(Photo Credit: Sarah Chambers)
Last month HomeAway (AWAY) reported earnings for its second fiscal quarter of the year. At this point it’s undeniable, we have entered the sharing economy.
Last month HomeAway posted a great earnings earnings report, beating revenue expectations from contributing analysts on Estimize by a hearty 2.4%. HomeAway also maintained its rate of revenue growth after accelerating to 33% in the first quarter of the year.
As the old economic adage goes, a rising tide lifts all boats. When soda is in demand, Coke and Pepsi both perform well. Right now, on-demand apps are taking flight because mobile connective has enabled them to efficiently allocate resources in real time between willing buyers and sellers.
Unfortunately most collaborative consumption businesses are privately held, so it can be difficult to gauge the success of these private firms which are not required to file earnings with the SEC. HomeAway is probably the best available proxy to gauge the success of these companies leading the way forward in the sharing economy. Judging by HomeAway’s performance over the past 6 months, it seems that 2014 has been a launching point.
Ride sharing app Uber launched in 20 more cities on Thursday, bringing its presence to 205 cities around the globe. However in some of these places drivers still operate without a proper taxi or limousine license.
Part of what makes the on-demand economy so interesting is that many of the collaborative consumption apps have achieved their success without permission. In many jurisdictions their business is technically illegal. But collaborative consumption apps are not letting the law slow them down.
On-demand apps and websites are also going head to head against mature industries with powerful lobbying groups. While HomeAway and Airbnb are clashing with the hotel chains and the travel industry, Uber and Lyft are up against taxi companies and rental car agencies. These institutions are well established and have formidable financial firepower and legislative influence.
Although the sharing economy companies are fighting an uphill battle, their metrics are soaring in 2014. And why shouldn’t they be? Collaborative consumption makes resources more available and cheaper to consumers. It also allows sellers to make more cash by increasing the utilization of their property at times when it would otherwise remain unused. Welcome to the sharing economy.

* [SOURCE MATERIAL]

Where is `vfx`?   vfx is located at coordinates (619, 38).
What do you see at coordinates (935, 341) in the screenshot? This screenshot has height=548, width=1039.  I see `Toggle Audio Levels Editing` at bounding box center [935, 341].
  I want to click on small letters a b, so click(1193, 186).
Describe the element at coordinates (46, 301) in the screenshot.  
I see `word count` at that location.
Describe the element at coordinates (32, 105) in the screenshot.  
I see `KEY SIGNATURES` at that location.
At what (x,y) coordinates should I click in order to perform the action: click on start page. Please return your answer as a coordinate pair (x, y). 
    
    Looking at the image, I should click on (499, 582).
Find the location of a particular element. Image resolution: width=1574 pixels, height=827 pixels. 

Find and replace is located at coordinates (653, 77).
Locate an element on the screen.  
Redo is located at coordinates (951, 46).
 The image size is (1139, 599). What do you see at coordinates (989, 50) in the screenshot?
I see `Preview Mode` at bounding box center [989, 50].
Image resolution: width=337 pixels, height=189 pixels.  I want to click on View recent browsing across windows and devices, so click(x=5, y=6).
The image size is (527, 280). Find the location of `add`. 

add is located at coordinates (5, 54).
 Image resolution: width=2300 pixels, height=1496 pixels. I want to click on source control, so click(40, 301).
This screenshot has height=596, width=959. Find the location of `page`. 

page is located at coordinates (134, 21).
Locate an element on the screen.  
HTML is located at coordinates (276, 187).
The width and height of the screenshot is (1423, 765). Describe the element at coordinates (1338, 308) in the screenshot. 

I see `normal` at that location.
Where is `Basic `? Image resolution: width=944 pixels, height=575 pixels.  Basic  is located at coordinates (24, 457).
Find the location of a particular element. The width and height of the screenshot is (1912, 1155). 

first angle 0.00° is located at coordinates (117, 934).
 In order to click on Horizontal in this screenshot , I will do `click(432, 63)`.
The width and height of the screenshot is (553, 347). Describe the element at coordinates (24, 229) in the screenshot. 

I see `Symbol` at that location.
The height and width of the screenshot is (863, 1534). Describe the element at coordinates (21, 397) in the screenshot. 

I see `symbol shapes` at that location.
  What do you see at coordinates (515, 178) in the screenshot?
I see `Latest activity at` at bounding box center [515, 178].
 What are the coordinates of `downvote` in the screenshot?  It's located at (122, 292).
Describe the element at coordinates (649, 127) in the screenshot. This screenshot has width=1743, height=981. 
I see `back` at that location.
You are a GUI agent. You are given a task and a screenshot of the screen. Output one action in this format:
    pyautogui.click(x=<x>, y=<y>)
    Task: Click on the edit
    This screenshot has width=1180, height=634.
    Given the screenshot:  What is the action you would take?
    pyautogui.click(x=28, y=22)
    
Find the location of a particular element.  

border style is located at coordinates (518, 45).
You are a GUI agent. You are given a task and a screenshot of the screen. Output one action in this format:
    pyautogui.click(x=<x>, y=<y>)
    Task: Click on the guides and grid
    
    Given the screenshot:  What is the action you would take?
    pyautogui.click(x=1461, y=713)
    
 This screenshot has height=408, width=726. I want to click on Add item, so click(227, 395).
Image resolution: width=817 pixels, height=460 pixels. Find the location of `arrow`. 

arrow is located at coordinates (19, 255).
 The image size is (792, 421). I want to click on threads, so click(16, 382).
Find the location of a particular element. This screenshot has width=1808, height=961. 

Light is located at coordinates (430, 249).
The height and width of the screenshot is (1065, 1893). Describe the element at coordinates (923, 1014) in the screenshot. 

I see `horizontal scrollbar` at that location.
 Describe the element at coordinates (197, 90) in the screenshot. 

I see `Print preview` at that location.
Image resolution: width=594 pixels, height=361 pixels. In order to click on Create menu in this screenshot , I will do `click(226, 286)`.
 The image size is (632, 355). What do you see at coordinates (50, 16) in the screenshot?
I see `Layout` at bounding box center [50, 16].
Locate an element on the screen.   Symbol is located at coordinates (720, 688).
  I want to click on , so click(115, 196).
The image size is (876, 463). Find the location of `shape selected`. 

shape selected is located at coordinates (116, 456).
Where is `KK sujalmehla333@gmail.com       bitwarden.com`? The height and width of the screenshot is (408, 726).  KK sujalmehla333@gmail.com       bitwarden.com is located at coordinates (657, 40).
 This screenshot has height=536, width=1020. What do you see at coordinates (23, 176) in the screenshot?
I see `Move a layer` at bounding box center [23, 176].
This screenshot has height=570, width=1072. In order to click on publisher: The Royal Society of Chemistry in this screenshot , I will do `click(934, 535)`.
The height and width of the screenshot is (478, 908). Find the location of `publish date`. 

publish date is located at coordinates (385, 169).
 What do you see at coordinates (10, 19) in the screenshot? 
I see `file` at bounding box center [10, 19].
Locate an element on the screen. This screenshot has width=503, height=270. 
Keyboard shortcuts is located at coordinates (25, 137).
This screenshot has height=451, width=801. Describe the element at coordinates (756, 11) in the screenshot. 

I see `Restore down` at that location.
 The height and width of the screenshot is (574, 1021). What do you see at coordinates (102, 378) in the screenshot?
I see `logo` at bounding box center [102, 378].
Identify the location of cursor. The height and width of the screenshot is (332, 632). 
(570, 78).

* [WORK INSTRUCTION 1] In the sharing economy article, how many cities did Uber's presence reach after its Thursday launch?
* [WORK INSTRUCTION 2] Reproduce the sharing economy article from "Last month HomeAway (AWAY)" to "first quarter of the year.".

* [SOLUTION 1] 205 cities around the globe.

* [SOLUTION 2]
Last month HomeAway (AWAY) reported earnings for its second fiscal quarter of the year. At this point it’s undeniable, we have entered the sharing economy.
Last month HomeAway posted a great earnings earnings report, beating revenue expectations from contributing analysts on Estimize by a hearty 2.4%. HomeAway also maintained its rate of revenue growth after accelerating to 33% in the first quarter of the year.